• Task to carry out
The expected output is the line with "Screen dimensions: 2560x1440" followed by every remaining line of the entries, all repeated exactly.

__________________________________________________

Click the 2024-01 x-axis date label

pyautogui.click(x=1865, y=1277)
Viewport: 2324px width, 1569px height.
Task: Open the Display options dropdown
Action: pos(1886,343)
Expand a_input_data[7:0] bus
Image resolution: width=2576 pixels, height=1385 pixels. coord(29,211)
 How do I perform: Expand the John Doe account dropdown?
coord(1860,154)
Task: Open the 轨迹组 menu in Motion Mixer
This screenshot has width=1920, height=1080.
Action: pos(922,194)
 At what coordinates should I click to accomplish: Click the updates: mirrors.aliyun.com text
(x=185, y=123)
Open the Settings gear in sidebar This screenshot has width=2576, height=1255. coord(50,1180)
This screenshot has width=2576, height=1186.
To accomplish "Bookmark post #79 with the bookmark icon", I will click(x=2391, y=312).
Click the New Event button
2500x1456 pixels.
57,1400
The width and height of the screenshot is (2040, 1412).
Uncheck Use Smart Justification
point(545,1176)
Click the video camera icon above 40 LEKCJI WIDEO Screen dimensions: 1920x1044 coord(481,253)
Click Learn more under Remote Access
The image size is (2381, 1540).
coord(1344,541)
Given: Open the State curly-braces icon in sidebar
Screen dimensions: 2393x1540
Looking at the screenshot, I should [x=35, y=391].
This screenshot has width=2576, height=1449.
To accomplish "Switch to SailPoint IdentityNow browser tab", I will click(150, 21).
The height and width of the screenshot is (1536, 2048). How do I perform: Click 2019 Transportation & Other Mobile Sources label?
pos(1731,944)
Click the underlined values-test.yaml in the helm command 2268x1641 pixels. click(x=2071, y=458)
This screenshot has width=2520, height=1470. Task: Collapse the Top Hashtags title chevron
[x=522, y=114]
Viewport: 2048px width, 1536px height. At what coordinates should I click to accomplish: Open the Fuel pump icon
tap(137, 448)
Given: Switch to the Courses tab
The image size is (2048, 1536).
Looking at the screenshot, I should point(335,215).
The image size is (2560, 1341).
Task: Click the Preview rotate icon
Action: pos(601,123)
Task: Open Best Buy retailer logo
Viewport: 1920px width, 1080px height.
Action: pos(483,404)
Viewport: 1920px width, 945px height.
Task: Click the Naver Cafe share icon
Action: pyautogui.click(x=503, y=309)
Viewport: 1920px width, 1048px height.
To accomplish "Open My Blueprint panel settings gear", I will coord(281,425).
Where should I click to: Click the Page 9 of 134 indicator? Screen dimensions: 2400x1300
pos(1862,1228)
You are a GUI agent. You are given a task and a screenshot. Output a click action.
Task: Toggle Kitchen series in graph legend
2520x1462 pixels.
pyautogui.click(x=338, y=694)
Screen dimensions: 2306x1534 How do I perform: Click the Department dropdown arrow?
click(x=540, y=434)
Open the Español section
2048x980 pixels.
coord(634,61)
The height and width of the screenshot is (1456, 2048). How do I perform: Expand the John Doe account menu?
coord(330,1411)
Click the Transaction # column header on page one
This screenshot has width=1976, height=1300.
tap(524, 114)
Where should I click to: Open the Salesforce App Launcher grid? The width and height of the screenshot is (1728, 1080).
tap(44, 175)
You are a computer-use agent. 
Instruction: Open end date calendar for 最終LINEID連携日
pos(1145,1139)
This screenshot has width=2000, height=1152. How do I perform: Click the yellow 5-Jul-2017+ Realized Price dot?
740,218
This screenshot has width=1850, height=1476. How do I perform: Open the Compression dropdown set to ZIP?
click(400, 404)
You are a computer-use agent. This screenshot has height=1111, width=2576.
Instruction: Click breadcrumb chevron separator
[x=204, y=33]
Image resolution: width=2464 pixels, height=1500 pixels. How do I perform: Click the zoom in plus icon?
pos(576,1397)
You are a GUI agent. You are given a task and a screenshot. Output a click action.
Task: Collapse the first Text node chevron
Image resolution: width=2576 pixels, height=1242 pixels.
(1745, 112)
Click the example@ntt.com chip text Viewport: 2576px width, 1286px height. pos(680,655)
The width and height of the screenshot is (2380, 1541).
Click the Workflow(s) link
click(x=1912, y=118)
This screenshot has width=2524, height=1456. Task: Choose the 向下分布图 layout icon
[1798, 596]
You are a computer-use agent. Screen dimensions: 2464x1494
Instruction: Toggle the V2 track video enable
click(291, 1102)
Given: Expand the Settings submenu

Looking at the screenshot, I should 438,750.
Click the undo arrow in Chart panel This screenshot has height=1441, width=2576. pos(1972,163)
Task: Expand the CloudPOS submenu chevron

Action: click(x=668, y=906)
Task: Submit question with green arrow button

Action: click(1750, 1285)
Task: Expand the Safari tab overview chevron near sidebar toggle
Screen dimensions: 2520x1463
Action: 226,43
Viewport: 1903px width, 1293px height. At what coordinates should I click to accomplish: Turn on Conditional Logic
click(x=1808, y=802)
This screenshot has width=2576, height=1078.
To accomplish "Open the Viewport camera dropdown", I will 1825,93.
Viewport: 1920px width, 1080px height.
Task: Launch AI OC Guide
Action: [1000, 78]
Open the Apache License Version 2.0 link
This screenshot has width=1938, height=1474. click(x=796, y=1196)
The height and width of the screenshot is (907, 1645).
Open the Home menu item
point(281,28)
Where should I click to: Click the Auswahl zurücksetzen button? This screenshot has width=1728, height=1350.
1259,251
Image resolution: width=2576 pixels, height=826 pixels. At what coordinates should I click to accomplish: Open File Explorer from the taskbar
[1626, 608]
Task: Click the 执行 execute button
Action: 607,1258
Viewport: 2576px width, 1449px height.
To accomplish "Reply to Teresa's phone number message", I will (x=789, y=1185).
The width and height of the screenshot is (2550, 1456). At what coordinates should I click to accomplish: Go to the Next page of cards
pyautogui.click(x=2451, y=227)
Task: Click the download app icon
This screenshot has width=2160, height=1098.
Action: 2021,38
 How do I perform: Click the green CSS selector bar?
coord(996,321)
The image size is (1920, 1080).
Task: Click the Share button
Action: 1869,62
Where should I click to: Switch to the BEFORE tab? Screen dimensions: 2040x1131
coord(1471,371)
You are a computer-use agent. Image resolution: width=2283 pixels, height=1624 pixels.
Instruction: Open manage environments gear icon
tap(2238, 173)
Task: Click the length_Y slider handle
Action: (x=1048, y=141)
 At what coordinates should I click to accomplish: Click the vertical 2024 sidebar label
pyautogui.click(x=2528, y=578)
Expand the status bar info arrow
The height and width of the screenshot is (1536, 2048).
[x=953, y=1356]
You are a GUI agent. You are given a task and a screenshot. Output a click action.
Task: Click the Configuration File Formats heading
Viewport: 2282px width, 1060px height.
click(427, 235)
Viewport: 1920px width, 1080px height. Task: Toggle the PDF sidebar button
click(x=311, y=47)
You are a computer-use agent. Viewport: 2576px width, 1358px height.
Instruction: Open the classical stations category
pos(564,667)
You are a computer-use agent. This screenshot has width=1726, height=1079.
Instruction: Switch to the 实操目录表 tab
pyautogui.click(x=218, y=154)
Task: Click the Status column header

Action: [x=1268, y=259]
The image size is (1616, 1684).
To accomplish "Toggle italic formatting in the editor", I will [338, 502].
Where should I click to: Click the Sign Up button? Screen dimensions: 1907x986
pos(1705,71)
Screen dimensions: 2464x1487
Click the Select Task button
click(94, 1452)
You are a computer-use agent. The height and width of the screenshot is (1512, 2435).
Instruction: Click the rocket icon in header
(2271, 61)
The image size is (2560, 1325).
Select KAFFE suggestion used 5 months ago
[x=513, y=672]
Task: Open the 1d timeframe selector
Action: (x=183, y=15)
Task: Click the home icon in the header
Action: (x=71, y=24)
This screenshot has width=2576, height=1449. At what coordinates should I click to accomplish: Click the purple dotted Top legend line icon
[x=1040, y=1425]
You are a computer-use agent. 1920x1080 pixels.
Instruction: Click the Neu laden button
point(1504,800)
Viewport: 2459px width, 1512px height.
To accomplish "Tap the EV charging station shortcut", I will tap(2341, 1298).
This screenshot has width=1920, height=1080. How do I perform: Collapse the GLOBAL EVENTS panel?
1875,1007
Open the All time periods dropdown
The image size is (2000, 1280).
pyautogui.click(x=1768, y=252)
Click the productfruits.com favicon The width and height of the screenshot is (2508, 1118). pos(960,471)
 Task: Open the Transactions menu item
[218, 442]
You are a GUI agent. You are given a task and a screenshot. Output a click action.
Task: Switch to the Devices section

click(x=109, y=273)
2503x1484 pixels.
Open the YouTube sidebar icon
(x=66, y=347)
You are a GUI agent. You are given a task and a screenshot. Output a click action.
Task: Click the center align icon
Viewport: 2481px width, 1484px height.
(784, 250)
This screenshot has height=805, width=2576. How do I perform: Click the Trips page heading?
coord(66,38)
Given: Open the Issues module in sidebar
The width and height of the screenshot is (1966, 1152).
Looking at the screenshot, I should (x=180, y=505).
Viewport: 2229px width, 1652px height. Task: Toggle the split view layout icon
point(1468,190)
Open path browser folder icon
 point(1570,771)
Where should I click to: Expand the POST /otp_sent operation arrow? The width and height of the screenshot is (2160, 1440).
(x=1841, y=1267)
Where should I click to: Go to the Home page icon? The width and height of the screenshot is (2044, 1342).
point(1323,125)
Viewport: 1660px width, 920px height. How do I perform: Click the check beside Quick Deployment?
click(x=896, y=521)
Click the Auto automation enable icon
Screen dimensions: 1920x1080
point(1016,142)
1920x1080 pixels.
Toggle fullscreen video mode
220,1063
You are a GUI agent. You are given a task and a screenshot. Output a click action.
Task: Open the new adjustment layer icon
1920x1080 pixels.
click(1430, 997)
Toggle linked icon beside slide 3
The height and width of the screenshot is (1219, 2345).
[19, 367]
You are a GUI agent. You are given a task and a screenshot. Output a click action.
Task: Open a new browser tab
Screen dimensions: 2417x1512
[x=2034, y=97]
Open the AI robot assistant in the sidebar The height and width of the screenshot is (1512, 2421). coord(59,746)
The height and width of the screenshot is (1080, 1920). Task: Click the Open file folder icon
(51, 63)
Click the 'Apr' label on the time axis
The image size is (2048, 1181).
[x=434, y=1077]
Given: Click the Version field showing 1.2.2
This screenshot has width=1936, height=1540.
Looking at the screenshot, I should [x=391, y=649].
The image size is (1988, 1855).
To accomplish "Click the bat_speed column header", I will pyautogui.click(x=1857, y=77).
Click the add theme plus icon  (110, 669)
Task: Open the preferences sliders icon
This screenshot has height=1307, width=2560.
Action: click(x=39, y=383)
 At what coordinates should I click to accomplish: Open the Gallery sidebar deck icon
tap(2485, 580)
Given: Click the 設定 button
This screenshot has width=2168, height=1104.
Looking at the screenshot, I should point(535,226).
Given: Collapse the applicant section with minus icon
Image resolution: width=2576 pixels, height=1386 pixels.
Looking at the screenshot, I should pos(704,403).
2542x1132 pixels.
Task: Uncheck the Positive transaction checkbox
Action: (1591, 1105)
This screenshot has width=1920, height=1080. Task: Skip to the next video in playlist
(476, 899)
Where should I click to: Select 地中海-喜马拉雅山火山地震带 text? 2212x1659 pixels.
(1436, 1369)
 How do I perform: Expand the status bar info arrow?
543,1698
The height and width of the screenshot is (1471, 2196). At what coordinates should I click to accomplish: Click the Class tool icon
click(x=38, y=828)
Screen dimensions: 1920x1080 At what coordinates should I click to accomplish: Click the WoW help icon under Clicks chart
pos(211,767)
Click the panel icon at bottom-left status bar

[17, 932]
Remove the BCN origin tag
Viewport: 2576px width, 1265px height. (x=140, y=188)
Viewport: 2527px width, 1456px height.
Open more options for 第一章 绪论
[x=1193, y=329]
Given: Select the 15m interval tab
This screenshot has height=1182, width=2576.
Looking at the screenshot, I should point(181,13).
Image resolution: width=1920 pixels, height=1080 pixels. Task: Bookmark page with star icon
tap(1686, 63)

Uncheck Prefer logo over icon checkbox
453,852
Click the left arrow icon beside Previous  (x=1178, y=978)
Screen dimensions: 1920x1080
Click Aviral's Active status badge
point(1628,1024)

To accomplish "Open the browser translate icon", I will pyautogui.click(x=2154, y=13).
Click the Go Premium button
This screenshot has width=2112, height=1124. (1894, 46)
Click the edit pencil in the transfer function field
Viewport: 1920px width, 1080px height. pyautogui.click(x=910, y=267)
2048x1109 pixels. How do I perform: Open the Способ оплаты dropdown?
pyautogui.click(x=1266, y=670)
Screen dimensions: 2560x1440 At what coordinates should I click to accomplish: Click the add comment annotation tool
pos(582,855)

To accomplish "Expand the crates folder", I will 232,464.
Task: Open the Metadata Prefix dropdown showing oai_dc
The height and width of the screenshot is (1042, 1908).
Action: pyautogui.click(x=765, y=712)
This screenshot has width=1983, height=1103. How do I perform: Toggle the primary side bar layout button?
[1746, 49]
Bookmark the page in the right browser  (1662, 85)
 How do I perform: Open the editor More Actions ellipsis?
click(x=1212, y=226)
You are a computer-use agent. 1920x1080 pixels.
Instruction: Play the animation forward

__________________________________________________

• Response to the exercise
Screen dimensions: 2560x1440 At what coordinates should I click to accomplish: Click the add comment annotation tool
pos(582,855)

To accomplish "Expand the crates folder", I will 232,464.
Task: Open the Metadata Prefix dropdown showing oai_dc
The height and width of the screenshot is (1042, 1908).
Action: pyautogui.click(x=765, y=712)
This screenshot has width=1983, height=1103. How do I perform: Toggle the primary side bar layout button?
[1746, 49]
Bookmark the page in the right browser  (1662, 85)
 How do I perform: Open the editor More Actions ellipsis?
click(x=1212, y=226)
You are a computer-use agent. 1920x1080 pixels.
Instruction: Play the animation forward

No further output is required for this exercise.